__Supplied passage__.
-.-.-
(untagged)

A statistical analysis of the performance variations of assorted managed and unmanaged languages

Rama Krishna Vavilala

0.00/5 (No votes)

8 Aug 2002

This article compares and contrasts the relative performances of various languages like native C++, Visual Basic 6, C#, VB.NET, Managed C++, MC++ and native code mix, ngen'd assemblies etc. using a prime number generation function as a generic benchmark

Introduction

This project was initially started by Rama who did almost all of the coding. Personal affairs halted his progress and he handed it over to Nish who took it up from where Rama had left off. Nish finished off the stuff and did some statistical analysis on the results obtained. We wanted to get an idea of how different languages and tools compare with each other in terms of performance. There are a variety of categories where speed and performance can be measured, but the first thing which that came to mind was computation, and thus prime number generation was chosen as the criteria.

The next job was to decide how to implement something that can be performance-compared in various languages. First the various common options had to be chosen. We picked up the following ten different language options that are available to the general Microsoft programmer.

The participants

Visual C++ 7
Visual Basic 6
C#
VB.NET
Managed C++ compiled totally to IL
Managed C++ with arithmetic intensive stuff in unmanaged code
C# ngen'd
VB.NET ngen'd
Managed C++ compiled totally to IL and ngen'd
Managed C++ with arithmetic intensive stuff in unmanaged code and ngen'd

The objective was to use a single test application to run and measure the timings. Thus component DLLs were developed in all 10 language options. We ignored considering the overhead due to COM in .NET calls as we did not expect it to be very significant.

The Code

We used a simple COM interface that, when given the number of primes to compute, computed them. The IComputePrimes interface looks like this:-

interface IComputePrimes : IDispatch 
{ 
    HRESULT CalculatePrimes([in] int numPrimes);
};

This was generated by using the default options of the ATL object wizard. Any object implementing this interface is expected to calculate and store as many prime numbers as specified by numPrimes .

Now let's see how the code looks like for various cases.

The C++ code

STDMETHODIMP CComputePrimes::CalculatePrimes(int numPrimes)
{
    if (m_rgPrimes != NULL)
        delete [] m_rgPrimes;

    m_rgPrimes = new int[numPrimes];

    m_rgPrimes[0] = 2;
    m_rgPrimes[1] = 3;

    int i = 2;
    int nextPrimeCandidate = 5;

    while(i < numPrimes)
    {
        int maxNumToDivideWith = (int)sqrt(nextPrimeCandidate);

        bool isPrime = true;

        for(int j = 0; 
            (j < i) && (maxNumToDivideWith >= m_rgPrimes[j]); 
            j++)
        {
            if ((nextPrimeCandidate % m_rgPrimes[j]) == 0)
            {
                isPrime = false;
                break;
            }
        }

        if (isPrime)
            m_rgPrimes[i++] = nextPrimeCandidate;

        nextPrimeCandidate += 2;
    }

    return S_OK;
}

The prime numbers computed are stored in an integer array m_rgPrimes. The above code tries to divide an odd number with all the prime numbers which are less than its square root to decide whether the number is a prime or not. If yes it stores it the array.
-.-.-
__Provided data__.
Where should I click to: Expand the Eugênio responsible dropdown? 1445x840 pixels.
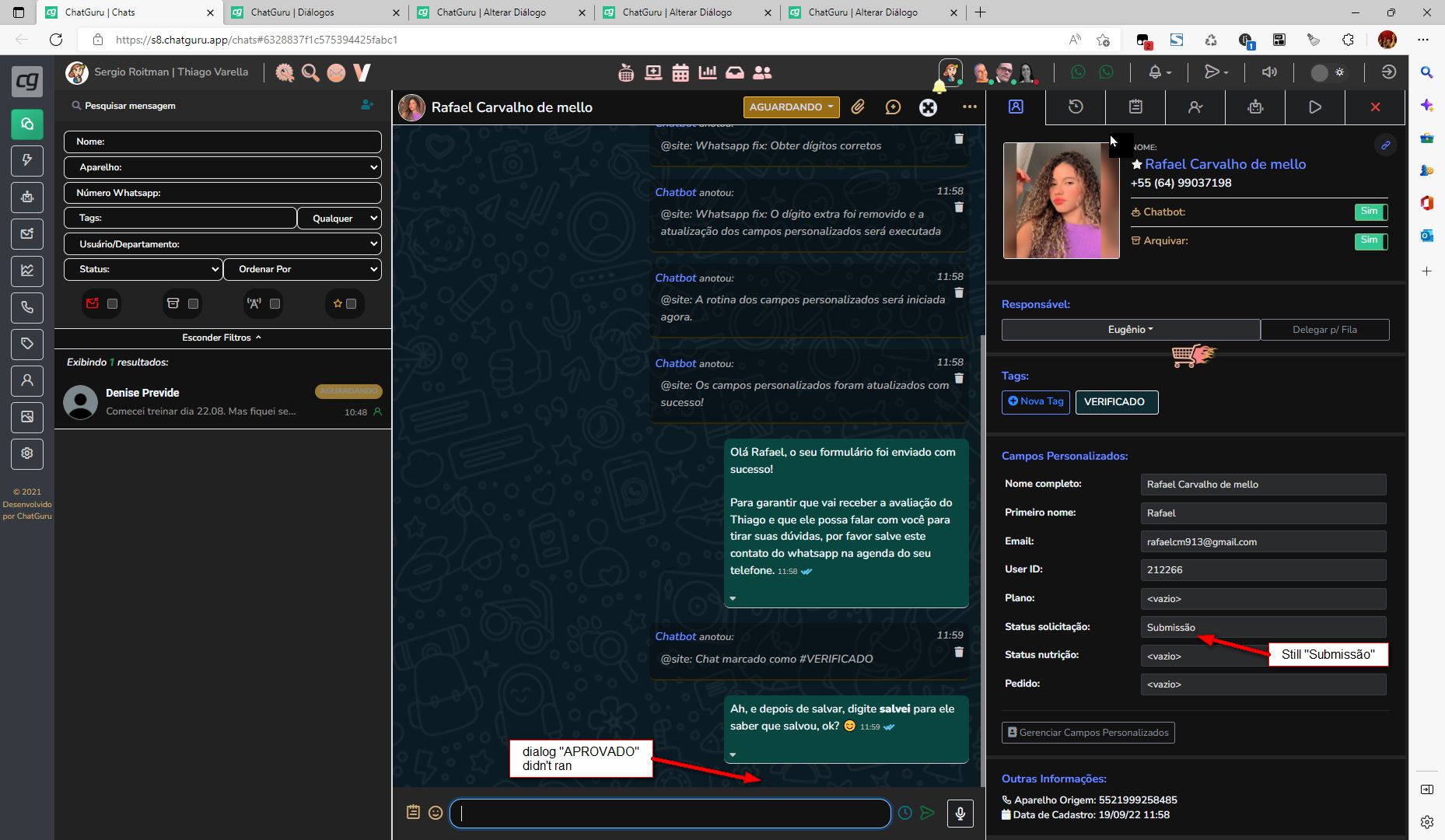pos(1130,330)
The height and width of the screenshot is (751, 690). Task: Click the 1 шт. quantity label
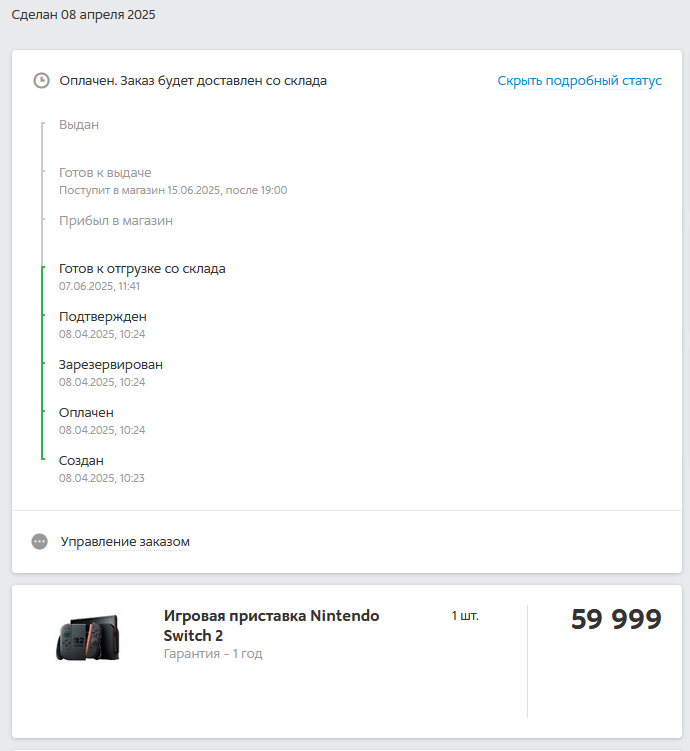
-.-.-
__Exercise details__.
Continue the article comparing language performance on prime number generation, starting after its last sentence.

__Final result__.
C# and MC++

The code for C#, Managed C++ is similar except that in the two cases with Managed C++ where we mix native code into the managed code, the code is broken into two separate functions as shown below.

void CalculatePrimes(int numPrimes)
{
    primes = new int __gc[numPrimes];
    int __pin* rgPrimes = &primes[0];

    UnmanagedComputePrimes (rgPrimes, numPrimes);
}

The array is a managed array and we pin the array and call an unmanaged function that calculates the primes and fills the array.

VB/VB.NET Code

Private Sub IComputePrimes_CalculatePrimes(ByVal numPrimes As Long)

    ReDim Primes(numPrimes)
    Primes(1) = 2
    Primes(2) = 3

    Dim NextPrimeCandidate As Long
    NextPrimeCandidate = 5
    
    Dim i As Long
    Dim j As Long
    Dim MaxNumToDivideWith As Long
    Dim IsPrime As Boolean

    i = 3

    Do While i <= numPrimes
        MaxNumToDivideWith = Sqr(NextPrimeCandidate)
        IsPrime = True
        j = 1

        Do While (j <= i) And (MaxNumToDivideWith >= Primes(j))
            If NextPrimeCandidate Mod Primes(j) = 0 Then
                IsPrime = False
                Exit Do
            End If

            j = j + 1
        Loop

        If IsPrime Then
            Primes(i) = NextPrimeCandidate
            i = i + 1
        End If

        NextPrimeCandidate = NextPrimeCandidate + 2
    Loop

End Sub

The VB.NET code looks similar with Sqr replaced with System.Math.Sqrt function. The VB6 code is compiled with optimizations that will closely resemble the generated C++ code like removing all integer overflow checks.

The test clients

All the cases are compiled into a DLL. All assemblies are registered for COM interoperability. We have two test clients, a managed client and a native client. The native client is coded in VC++ and uses the #import keyword.

__int64 ComputeAndGetResults(
    ATLPrimesLib::IComputePrimesPtr spComputePrimes, 
    int numPrimes)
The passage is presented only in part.